▸ PROBLEM DETAILS
Recast the listing, from the line containing "The width and height of the screenshot is (460, 244)." to the line containing "Click the drive", as a numbered list, omitting blank lines.
───── RECORD LIST ─────
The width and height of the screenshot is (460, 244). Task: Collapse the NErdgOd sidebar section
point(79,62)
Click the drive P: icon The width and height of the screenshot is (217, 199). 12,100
─────
───── RECORD LIST ─────
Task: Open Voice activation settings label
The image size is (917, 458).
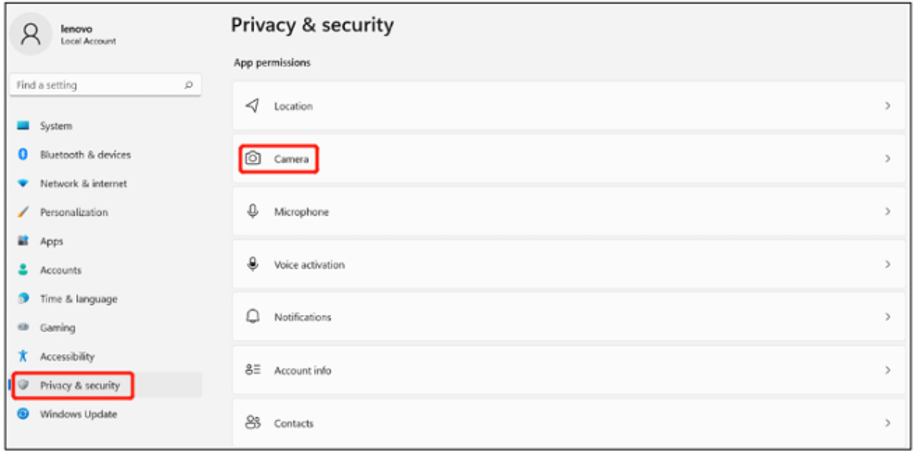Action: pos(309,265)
─────
▸ RESPONSE
1. The width and height of the screenshot is (460, 244). Task: Collapse the NErdgOd sidebar section
2. point(79,62)
3. Click the drive P: icon The width and height of the screenshot is (217, 199). 12,100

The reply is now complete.